Dear Annie,
There's so much demoralizing going on about government funding. I don't understand how we can all agree that education is crucial to the future of the country, then cut its funding. I must say I'm kinda fond of the slogan your mother is pushing (echoes of Grandpa Frank, rest his soul): "Son of a bitch! Tax the rich!"
And as long as we're talking about family, I got a lovely call from cousin Kate (Astoria, Oregon) tonight just as dinner was going on the table. She was standing in a bookstore in need of a consultation on what to buy for the children of a family she's visiting. Dinner had to wait.
She was looking for books for three kids: a pre-schooler (maybe 4 years old), a first-grader, and a fifth grader. We started with the fifth grader. I rejected The Magician's Elephant by Kate DiCamillo: tries too hard to be profound, but ends as a parable that didn't work for me. Kate introduced our family to
The Wheel on the School, a wonderful Newbery winner by Meinert DeJong. The children in a one-room schoolhouse set out to find a wagon wheel to put on the roof of their school (we're in 19th century Holland here) so that cranes will build nests in their town. Each child goes on a separate adventure, but the exceptional nature of the book has to do with three generations in the town all becoming involved. There are two climactic scenes -- both involving the ocean and dikes -- that always make me wonder why this hasn't been turned into a gem of a movie, preferably by a small British studio.

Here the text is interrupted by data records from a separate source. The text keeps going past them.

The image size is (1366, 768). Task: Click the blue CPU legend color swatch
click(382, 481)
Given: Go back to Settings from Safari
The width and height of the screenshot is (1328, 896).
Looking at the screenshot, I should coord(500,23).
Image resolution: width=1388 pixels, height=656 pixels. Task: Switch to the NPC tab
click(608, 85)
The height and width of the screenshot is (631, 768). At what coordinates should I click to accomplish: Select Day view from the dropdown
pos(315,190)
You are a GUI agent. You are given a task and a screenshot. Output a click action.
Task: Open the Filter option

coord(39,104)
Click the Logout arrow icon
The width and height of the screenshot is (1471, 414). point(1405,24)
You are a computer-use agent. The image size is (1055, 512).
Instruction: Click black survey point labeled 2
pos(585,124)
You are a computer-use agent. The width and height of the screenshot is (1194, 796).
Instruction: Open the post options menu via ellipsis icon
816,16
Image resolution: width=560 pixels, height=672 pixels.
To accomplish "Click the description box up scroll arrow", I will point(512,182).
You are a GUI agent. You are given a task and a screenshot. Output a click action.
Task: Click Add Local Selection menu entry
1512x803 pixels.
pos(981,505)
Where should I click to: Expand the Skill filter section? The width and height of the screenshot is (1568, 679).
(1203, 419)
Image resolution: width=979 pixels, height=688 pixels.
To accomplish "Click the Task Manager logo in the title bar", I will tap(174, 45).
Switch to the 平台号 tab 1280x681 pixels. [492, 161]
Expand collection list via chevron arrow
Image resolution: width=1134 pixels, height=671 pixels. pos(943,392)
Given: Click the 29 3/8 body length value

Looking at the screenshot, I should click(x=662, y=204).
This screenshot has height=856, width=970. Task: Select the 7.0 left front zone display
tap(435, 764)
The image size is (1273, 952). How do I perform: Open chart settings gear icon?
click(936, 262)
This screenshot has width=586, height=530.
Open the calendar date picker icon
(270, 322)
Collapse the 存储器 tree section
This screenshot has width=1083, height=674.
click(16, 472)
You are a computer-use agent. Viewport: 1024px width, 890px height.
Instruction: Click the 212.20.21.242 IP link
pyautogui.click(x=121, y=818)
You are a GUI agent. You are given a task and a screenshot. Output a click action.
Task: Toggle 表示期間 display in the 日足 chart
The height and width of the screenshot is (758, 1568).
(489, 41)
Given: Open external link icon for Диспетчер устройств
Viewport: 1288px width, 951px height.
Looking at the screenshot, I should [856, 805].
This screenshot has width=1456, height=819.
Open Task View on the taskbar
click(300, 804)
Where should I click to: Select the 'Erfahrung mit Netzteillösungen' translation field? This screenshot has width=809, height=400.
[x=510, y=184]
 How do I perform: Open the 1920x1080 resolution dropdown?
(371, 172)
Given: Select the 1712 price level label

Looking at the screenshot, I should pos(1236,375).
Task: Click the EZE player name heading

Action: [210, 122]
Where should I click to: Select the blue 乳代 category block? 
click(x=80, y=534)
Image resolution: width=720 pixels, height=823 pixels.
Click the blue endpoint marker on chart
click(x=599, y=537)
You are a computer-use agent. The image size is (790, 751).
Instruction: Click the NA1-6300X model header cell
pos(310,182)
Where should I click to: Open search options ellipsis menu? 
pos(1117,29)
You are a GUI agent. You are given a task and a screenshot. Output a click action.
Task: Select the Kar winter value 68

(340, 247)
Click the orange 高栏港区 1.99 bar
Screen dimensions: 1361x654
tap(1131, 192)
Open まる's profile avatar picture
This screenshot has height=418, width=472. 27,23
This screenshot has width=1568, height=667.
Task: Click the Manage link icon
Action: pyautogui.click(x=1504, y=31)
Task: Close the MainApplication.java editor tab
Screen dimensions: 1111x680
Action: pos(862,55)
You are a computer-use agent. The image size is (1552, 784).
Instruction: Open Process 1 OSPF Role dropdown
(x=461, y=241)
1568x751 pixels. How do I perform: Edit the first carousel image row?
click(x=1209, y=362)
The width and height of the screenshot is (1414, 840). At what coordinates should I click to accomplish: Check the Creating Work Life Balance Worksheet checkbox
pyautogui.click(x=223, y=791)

But the bookstore in question didn't have it. Kate has such a good knowledge (albeit a bit rusty: her daughters are in their mid 20s) of classic children's literature. I suggested
The Westing Game by Ellen Raskin, a classic and engaging mystery, as you have pointed out. We had a winner.
On to the little kids. We kicked around a few, then the Frog and Toad books came up. The only question there was whether to give them to the first grader to read on his own, or to the pre-schooler to be read to. There Kate was in the early reader section, which is where the Frog and Toad books are usually shelved, and she spotted some Fox books.
One of the many enlightened policies of the progressive school Lizzie and Mona went to for the early grades was to use the Fox books as the introductory reader in first grade. Fox is an endearingly rebellious adolescent with whom any first grader can identify. He's just straightforwardly funny, through a dozen or so books. The byline on the cover of the Fox books is Edward Marshall, which might lead you to believe (erroneously) that they're not by the great James Marshall, author of the George and Martha books and the Miss Nelson books, among others. There was a dispute with a publisher, and Marshall sold the Fox books to someone else, using his middle name for a byline, saying Edward was his cousin. There's a fun anecdote about that, which you can discover here.
So the verdict was Frog and Toad as a read-aloud for the four year-old. And a couple of Fox books for first grader. A good time was had by all.